April 28, 2015 @ 1:29 pm
Yes! But I think of this attitude as mining my environment for what I want. "Seeking out the cracks" seems a bit ratlike.
April 28, 2015 @ 8:41 pm
Mining my environment sounds rather…toxic…Noel. Like something a coal company ran by a crazy right winger would do!
April 29, 2015 @ 12:47 am
It was an impressive book. The Oakeshott is strong with this one, as I suspected. Some of his passages on the way "tacit" knowledge of motorcycle mechanics is learned and passed on directly parallel what Oakeshott said about cooking (can't find a good direct link to that).
Personally, the line about seeking out the cracks made me think of Taoist passages about water seeking the lowest level, patiently adjusting to whatever is put in its path, overcoming without needing to assert itself, etc.
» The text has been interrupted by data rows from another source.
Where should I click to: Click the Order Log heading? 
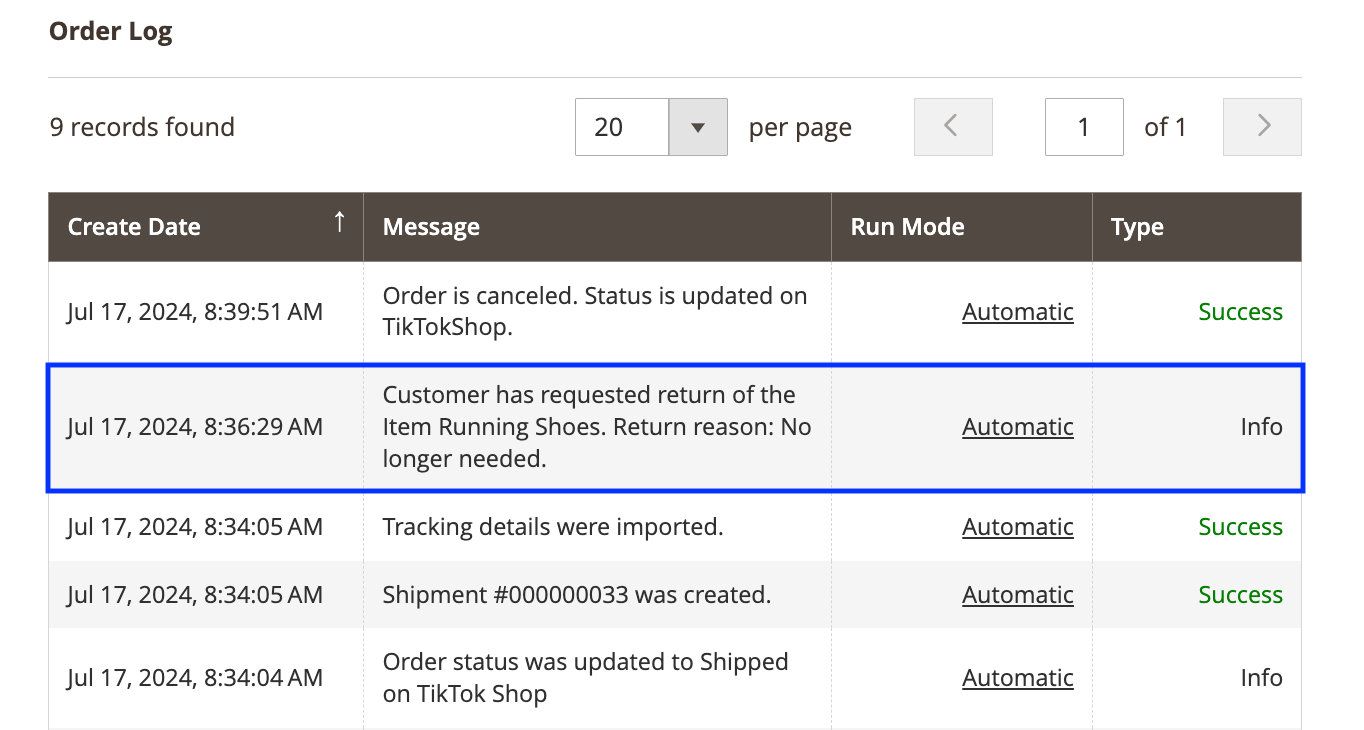point(110,31)
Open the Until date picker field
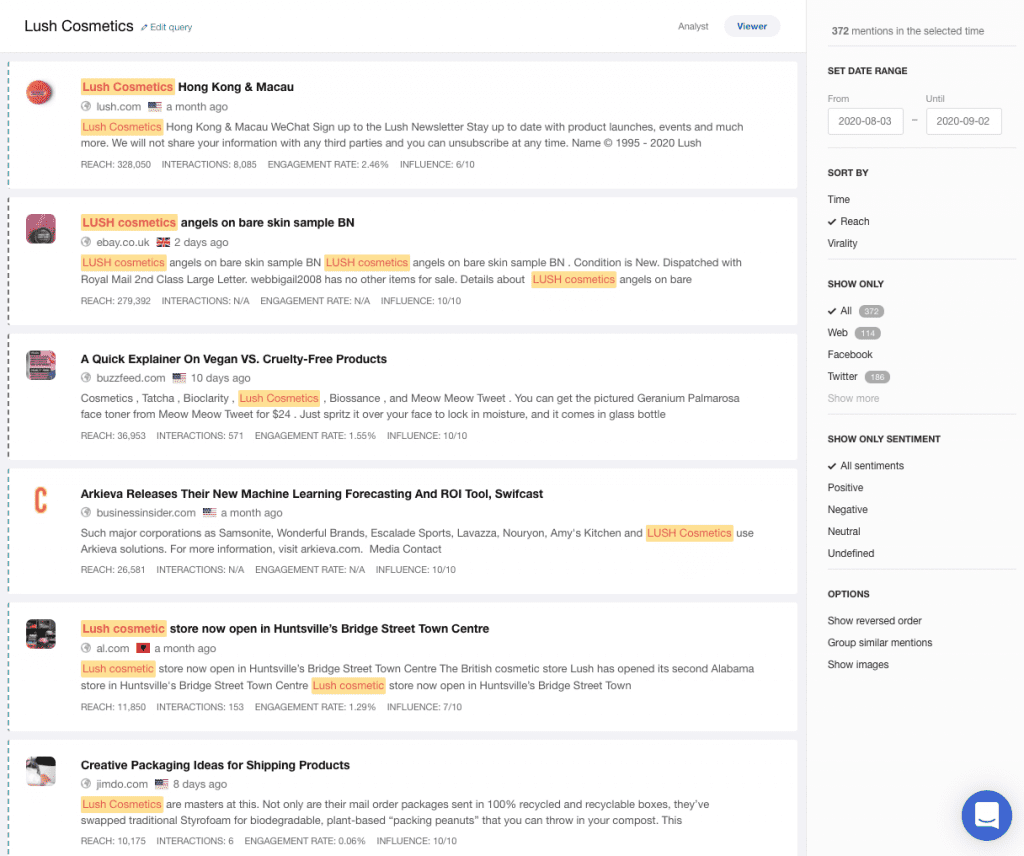The width and height of the screenshot is (1024, 856). pyautogui.click(x=963, y=122)
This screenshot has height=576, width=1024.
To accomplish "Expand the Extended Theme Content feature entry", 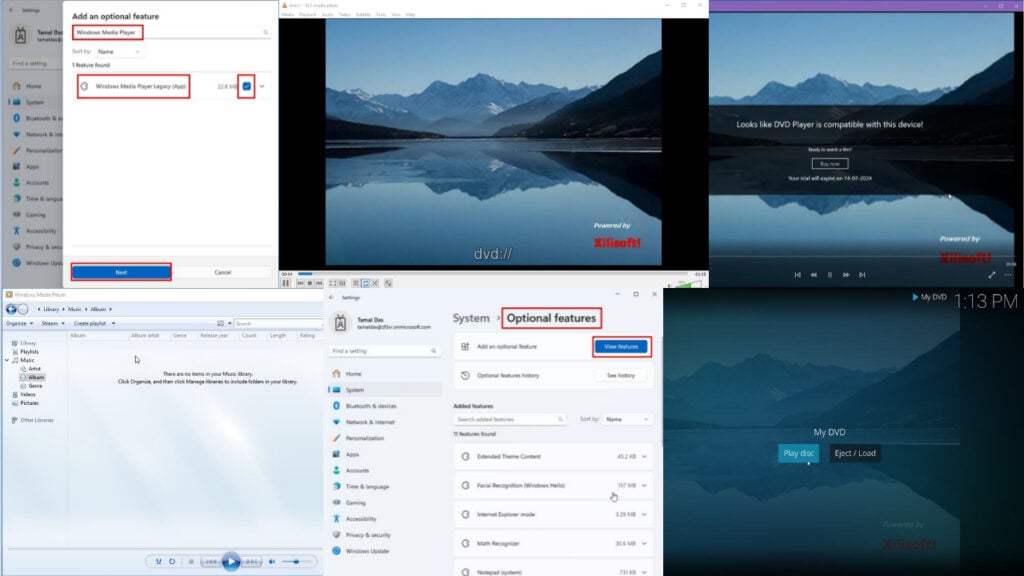I will (x=644, y=457).
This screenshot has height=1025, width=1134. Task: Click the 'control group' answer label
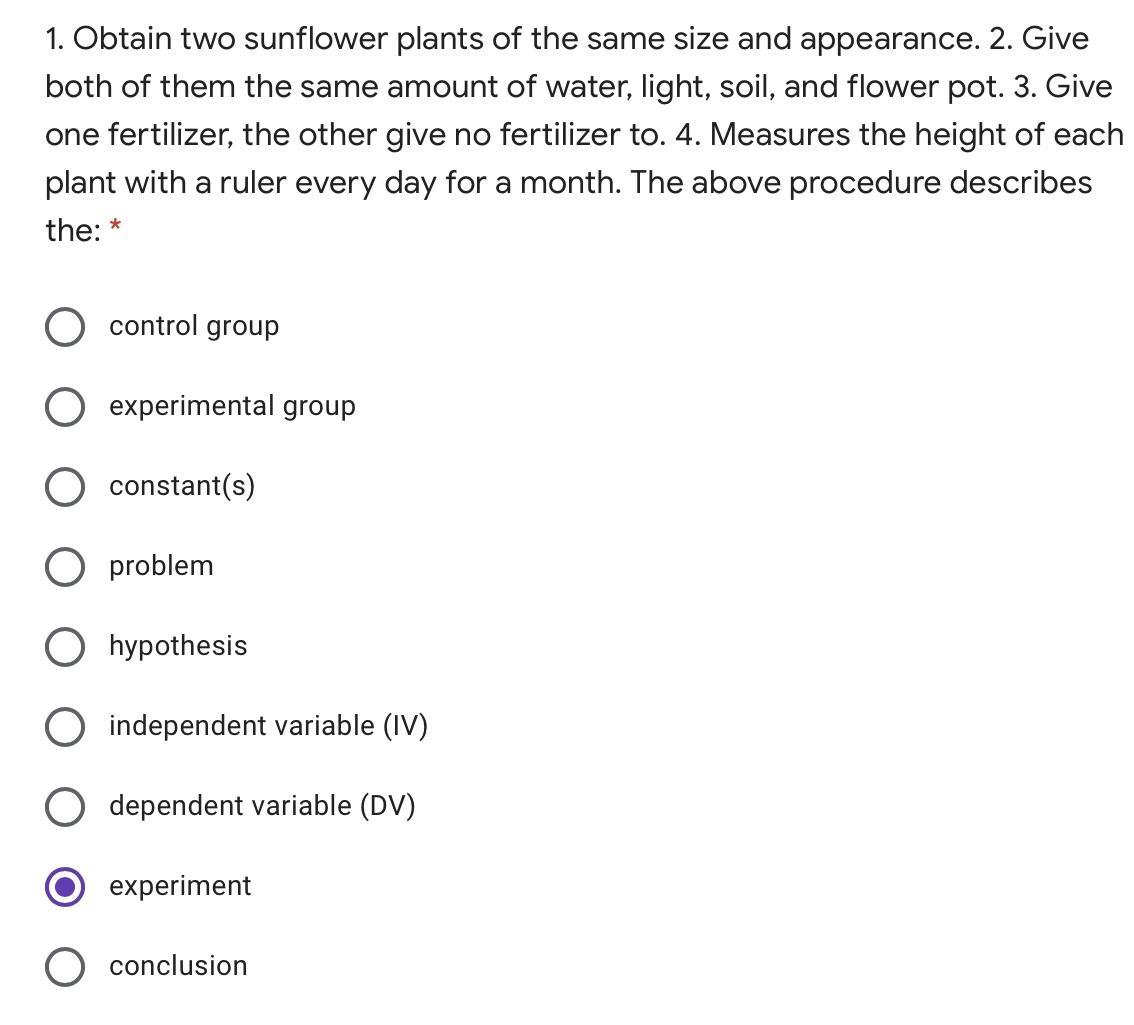(x=194, y=326)
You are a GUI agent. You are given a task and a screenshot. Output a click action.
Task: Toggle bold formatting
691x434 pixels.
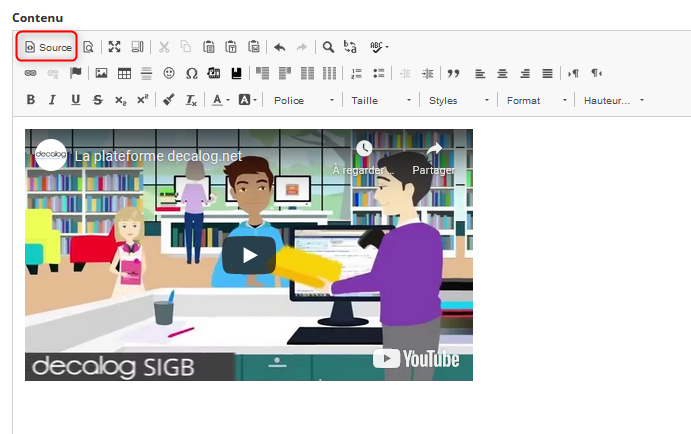pos(30,100)
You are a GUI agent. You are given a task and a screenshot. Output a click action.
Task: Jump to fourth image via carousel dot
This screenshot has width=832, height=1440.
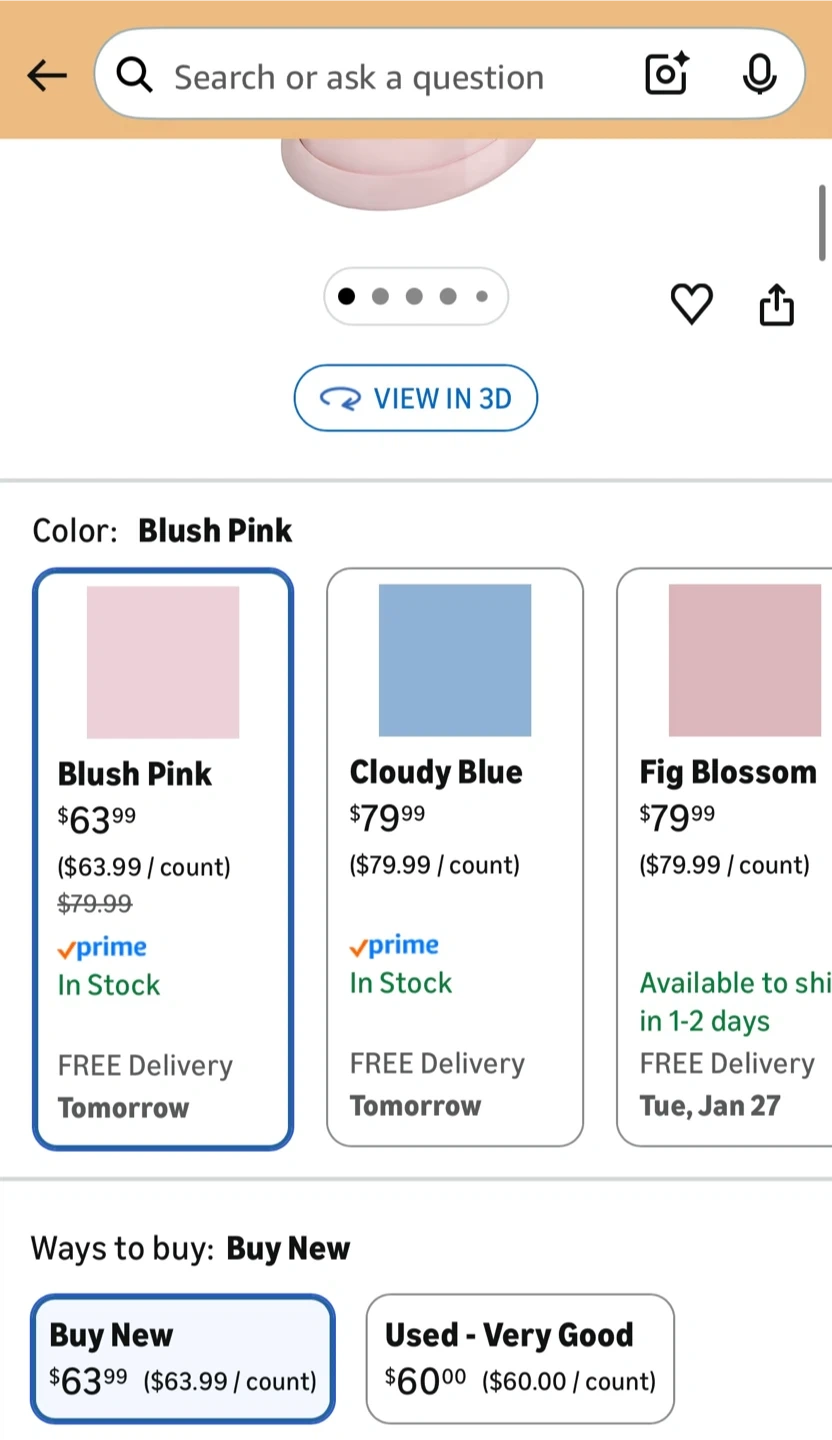tap(448, 296)
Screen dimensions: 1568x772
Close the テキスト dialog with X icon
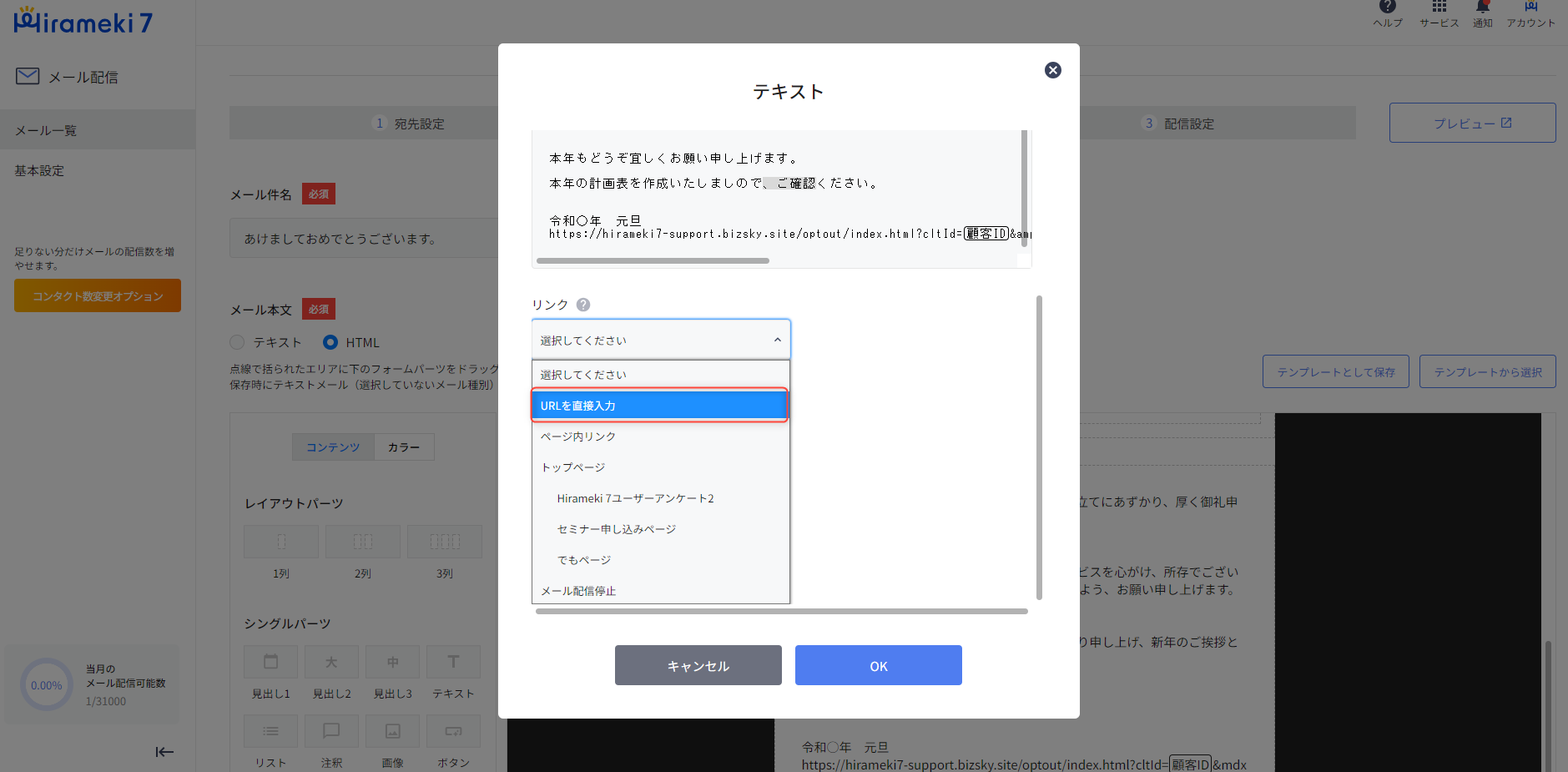pyautogui.click(x=1052, y=70)
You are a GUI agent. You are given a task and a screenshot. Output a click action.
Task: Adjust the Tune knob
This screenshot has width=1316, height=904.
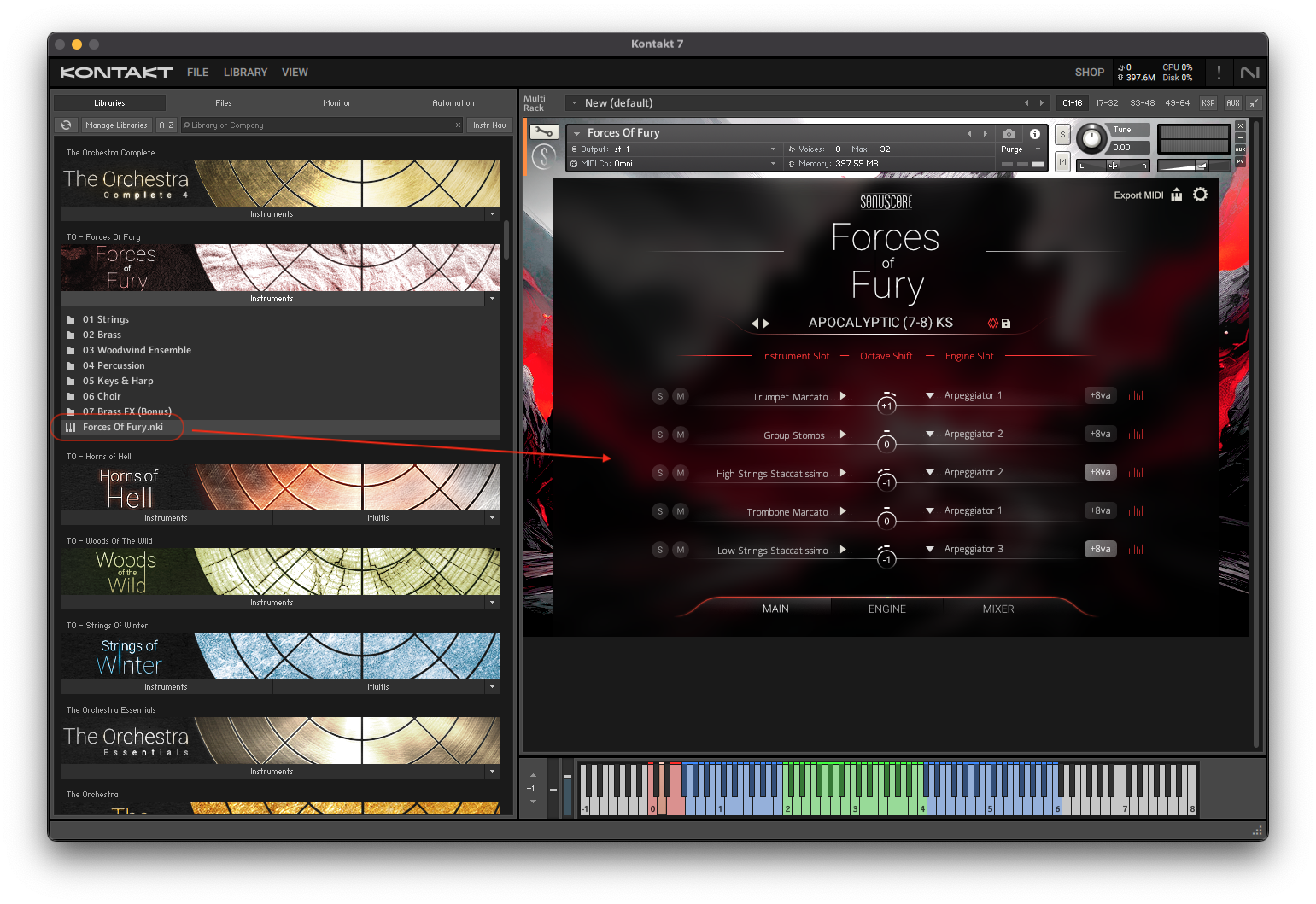(x=1091, y=138)
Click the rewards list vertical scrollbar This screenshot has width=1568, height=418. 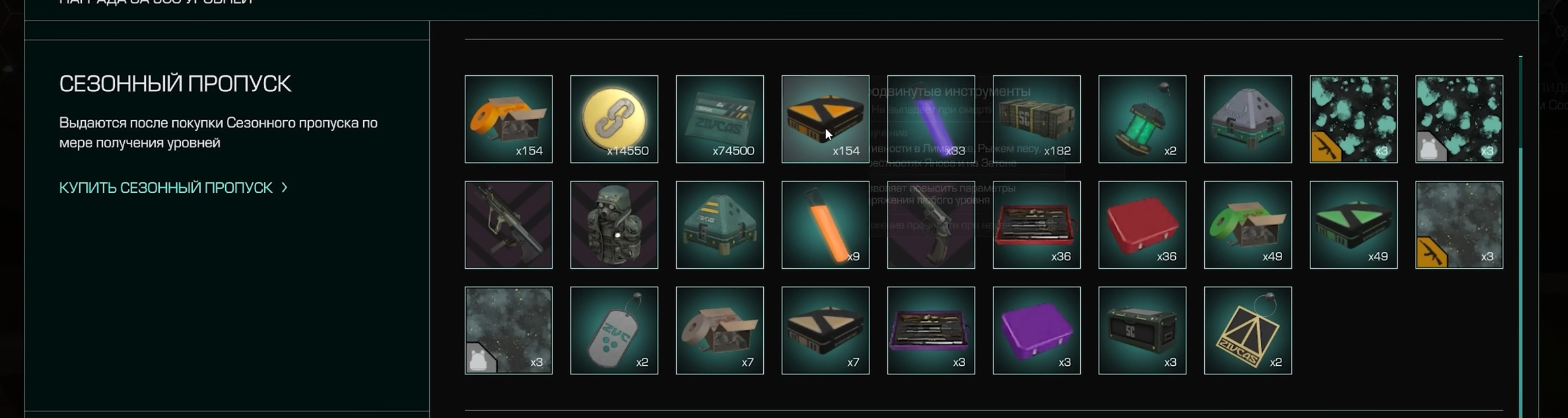(1520, 236)
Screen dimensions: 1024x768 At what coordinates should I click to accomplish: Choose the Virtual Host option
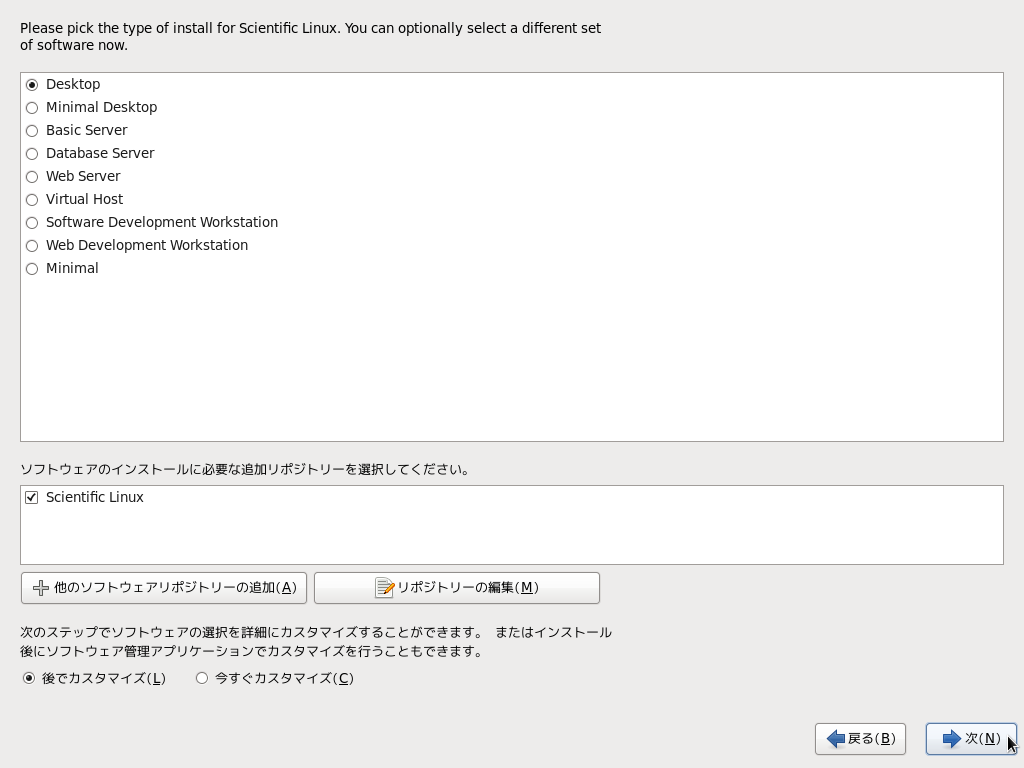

A person with that attitude doesn't waste time raging at the world for refusing to arrange itself to his liking, he just concentrates on carving out a little space of contentment in the midst of omnipresent confusion and chaos.
April 29, 2015 @ 3:08 pm
My point is that there is good stuff in the world, but it doesn't necessarily fall into your lap. Figure out which direction it is and the best path to get to it. You might have to dig. If things don't work out, at least you tried. That's agency.
There is something to the lowest energy state analogy, but that state is sometimes located on the other side of a hill. Water can't climb, but we can.